Roads would be safer, workers could get to their jobs easier and fewer people would live in fear if Minnesota allowed immigrants living in the country illegally to get driver’s licenses, supporters of the change said Thursday as they called for broader license access.
An estimated 95,000 immigrants are living in Minnesota illegally, according to the Pew Research Center. Minnesota used to allow such residents to get driver’s licenses, but former Gov. Tim Pawlenty ended the practice in 2003 in an effort to prevent terrorism.
There have been failed attempts in past to undo the restriction, but lawmakers and advocates who gathered at the State Capitol said this year it will get done.
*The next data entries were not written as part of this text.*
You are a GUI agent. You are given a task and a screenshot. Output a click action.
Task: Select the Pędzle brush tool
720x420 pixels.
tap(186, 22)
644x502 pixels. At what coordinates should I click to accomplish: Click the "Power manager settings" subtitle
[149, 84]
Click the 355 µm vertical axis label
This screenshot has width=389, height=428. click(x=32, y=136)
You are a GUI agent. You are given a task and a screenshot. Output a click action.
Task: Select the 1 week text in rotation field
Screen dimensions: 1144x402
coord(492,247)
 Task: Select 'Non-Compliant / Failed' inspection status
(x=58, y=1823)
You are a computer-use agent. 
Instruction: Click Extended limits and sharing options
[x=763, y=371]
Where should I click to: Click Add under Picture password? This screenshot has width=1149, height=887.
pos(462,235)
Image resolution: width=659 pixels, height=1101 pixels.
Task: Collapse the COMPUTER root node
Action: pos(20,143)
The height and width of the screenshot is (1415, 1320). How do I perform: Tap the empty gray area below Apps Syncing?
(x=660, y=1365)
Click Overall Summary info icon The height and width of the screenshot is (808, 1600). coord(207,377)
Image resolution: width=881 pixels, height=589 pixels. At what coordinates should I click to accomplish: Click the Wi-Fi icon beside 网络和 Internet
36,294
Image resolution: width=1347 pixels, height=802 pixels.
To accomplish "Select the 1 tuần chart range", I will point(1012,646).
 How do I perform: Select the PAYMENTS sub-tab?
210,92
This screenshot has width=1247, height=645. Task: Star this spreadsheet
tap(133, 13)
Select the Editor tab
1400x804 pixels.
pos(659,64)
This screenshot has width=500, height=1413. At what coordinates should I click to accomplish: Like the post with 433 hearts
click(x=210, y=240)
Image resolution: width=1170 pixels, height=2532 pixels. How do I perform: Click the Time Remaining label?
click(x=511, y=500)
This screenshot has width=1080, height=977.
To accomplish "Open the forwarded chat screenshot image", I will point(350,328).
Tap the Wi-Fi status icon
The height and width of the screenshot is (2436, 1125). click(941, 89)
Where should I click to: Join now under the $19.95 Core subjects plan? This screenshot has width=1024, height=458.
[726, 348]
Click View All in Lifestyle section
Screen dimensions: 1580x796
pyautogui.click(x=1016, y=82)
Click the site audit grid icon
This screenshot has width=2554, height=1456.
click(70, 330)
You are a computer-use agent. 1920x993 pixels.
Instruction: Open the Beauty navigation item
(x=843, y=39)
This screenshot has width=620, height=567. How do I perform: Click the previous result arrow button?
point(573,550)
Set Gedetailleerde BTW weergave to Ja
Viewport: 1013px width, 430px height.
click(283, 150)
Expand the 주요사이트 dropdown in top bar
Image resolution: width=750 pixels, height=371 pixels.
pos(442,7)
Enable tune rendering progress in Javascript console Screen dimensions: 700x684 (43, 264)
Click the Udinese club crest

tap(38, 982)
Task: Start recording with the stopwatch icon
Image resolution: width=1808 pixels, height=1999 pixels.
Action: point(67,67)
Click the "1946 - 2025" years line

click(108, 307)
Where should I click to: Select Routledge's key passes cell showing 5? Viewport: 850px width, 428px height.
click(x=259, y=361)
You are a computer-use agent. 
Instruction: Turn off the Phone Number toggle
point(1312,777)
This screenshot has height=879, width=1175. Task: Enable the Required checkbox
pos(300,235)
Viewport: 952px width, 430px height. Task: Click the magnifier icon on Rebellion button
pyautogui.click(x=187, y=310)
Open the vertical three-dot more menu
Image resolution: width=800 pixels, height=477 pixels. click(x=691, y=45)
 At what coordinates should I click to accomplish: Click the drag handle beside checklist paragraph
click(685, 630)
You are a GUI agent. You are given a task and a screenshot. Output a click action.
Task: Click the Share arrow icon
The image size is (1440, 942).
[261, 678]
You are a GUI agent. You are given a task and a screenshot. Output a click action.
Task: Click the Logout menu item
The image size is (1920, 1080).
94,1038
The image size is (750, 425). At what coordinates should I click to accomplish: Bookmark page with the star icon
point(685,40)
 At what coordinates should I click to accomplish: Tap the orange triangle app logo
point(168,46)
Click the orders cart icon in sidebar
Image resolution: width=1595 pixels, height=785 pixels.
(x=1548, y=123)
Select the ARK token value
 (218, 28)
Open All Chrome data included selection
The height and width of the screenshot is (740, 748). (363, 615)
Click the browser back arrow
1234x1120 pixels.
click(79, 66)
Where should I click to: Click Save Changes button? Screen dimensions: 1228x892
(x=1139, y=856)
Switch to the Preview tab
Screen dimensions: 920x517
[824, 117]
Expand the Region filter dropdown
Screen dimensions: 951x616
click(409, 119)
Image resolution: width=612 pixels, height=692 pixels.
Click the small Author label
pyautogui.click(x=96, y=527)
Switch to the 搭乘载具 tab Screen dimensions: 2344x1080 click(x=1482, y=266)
Minneapolis and St. Paul police officers, religious leaders and business and labor representatives banded together to call for Minnesota to join at least a dozen other states that allow people who are not legal residents to get licenses. A large group of supporters, which included House members from both political parties, packed a stairwell at the Capitol and made the case from a range of perspectives.
Hospitality Minnesota President Liz Rammer noted the state’s workforce shortage and said allowing people to have licenses, regardless of their immigration status, is a “practical solution” to help fill jobs.
Archbishop Bernard Hebda, of the Archdiocese of St. Paul and Minneapolis, called the proposal an “important human rights test” in the face of federal inaction on immigration policy. He said the fear of driving without a license is a terrible thing to impose on families.
Some Republicans have opposed the idea, saying it rewards immigrants who don’t follow the law.
In 2017, Senate Majority Leader Paul Gazelka, R-Nisswa, successfully led opposition to a move by Democrats to tie immigrant driver’s licenses to a measure to bring Minnesota into compliance with federal Real ID requirements.
Veronica Orellana, a student in Worthington, Minn., who came to the U.S. illegally as a child, knows the fear immigrants face firsthand. She would like to participate in extracurricular activities, she said, but her mother is not able to get her driver’s license to pick her up.
“I want to live a normal life too,” Orellana said. “This bill will help support many kids in my situation.”